Start of Extracted material
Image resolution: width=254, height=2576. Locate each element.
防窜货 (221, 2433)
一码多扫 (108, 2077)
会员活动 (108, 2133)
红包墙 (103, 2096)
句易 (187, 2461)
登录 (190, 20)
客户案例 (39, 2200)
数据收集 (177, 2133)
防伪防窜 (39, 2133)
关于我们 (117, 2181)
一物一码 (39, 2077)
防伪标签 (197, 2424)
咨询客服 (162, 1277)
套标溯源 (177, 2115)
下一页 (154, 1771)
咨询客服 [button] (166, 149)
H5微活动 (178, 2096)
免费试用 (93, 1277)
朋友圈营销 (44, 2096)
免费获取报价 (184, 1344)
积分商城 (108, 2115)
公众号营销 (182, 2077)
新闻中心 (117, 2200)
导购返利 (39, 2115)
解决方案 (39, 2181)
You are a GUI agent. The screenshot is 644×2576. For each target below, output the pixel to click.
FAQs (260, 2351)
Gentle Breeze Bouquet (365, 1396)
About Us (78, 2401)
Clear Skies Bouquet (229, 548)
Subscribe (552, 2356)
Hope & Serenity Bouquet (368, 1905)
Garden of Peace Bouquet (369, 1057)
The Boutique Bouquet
End of Extracted material
Task goal> Could you copy exactly the line containing "套标溯源 (177, 2115)" and each line after it through the end of the records, and nothing else?

Solved exercise>
套标溯源 (177, 2115)
下一页 (154, 1771)
咨询客服 [button] (166, 149)
H5微活动 (178, 2096)
免费试用 (93, 1277)
朋友圈营销 (44, 2096)
免费获取报价 (184, 1344)
积分商城 (108, 2115)
公众号营销 (182, 2077)
新闻中心 (117, 2200)
导购返利 (39, 2115)
解决方案 (39, 2181)
You are a GUI agent. The screenshot is 644×2576. For each target below, output the pixel to click.
FAQs (260, 2351)
Gentle Breeze Bouquet (365, 1396)
About Us (78, 2401)
Clear Skies Bouquet (229, 548)
Subscribe (552, 2356)
Hope & Serenity Bouquet (368, 1905)
Garden of Peace Bouquet (369, 1057)
The Boutique Bouquet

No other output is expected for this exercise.